I’m interested in making something romantic out of a very, very mechanistic geometry. Geometry and color represent to me an idealized, classical place that’s very clear and very pure.

Richard Anuszkiewicz

Richard Anuszkiewicz

Richard Anuszkiewicz was born of humble beginnings in Erie, PA to working class immigrant parents. While attending a local Catholic school, the nuns noticed and encouraged his surprisingly advanced talent for drawing. At the age of 17 he won a National Scholastic Art award and then a full scholarship to the Institute of Art in Cleveland, Ohio where he would go on to earn a bachelor’s degree in fine arts in 1953. That same year he won a prestigious Pulitzer travel fellowship. Rather than go to Europe like so many of his contemporaries, he opted to study under Josef Albers at Yale University for his master’s degree.

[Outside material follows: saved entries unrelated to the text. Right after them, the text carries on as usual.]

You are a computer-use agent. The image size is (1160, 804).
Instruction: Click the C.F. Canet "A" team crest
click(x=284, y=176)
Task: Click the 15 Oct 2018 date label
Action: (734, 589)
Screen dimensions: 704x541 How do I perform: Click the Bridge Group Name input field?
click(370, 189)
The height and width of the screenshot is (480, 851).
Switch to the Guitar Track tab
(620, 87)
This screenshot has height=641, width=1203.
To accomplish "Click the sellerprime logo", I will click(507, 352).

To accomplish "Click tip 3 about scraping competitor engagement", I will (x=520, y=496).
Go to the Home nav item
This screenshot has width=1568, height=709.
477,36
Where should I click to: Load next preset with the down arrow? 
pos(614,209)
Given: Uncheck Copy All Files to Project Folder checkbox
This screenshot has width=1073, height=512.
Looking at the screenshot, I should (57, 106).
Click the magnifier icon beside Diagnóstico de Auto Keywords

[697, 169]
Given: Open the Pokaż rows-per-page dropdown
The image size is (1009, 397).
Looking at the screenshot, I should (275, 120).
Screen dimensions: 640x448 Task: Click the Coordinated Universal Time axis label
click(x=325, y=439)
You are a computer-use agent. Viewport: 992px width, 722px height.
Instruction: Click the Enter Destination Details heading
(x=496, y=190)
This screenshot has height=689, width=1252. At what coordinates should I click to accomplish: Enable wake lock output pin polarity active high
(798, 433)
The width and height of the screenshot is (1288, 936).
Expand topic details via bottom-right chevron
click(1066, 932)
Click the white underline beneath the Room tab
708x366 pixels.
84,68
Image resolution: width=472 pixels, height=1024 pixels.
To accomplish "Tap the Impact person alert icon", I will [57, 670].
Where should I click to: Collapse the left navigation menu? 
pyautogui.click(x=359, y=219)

Albers, a German-born artist and educator, was one of the most influential visual arts teachers of the 20th century and his theory of color and iconic color square paintings had an enormous impact on Anuszkiewicz’s artistic development. After graduating from Yale, Anuszkiewicz returned to Ohio and studied at Kent State University where he earned a teaching degree. It was during this time that he devoted himself more seriously to painting and delved deeper into color theory and optical perception. At first, his paintings found tepid reception, with dealers complaining that his works were nice to look at but difficult on the eyes. This all changed after his solo exhibition at Contemporaries gallery in New York in 1960.

Alfred Barr, director of the Museum of Modern Art, visited the show and purchased one of the artist’s works, showing it at the MoMA later that year alongside other acquisitions. By the following year, Anuszkiewicz had a waiting list for his paintings. His popularity reached its peak in 1965 when his work was featured in MoMA’s seminal The Responsive Eye exhibition focused entirely on Op Art. Time magazine ran a full profile of him and he was anointed by Life magazine as the “new wizard of op”. Anuszkiewicz created visually challenging paintings; unlike his mentor’s work, in which colors harmonize, Anuszkiewicz’s colors purposefully clash with each other and leave an afterimage on the viewer’s retina. During his time at Yale he had become fascinated with perceptual psychology, a subfield of psychology concerned with the conscious and unconscious innate aspects of perception, and the complementary colors and repetitive geometry of his paintings became his outlet to experiment with the concept.

Over the following decades, his work became more mathematical and then architectural; he experimented with gluing thin strips of wood to his canvases, utilized laser-cut aluminum, and even created a series in 2000 made of painted steel. Anuskiewicz continued to paint into the last years of his life, and his work is still widely exhibited and can be found in many private and public collections worldwide, including the Art Institute of Chicago, the Museum of Modern Art, New York, the Guggenheim Museum, New York, and the Hokkaido Museum of Modern Art, Japan.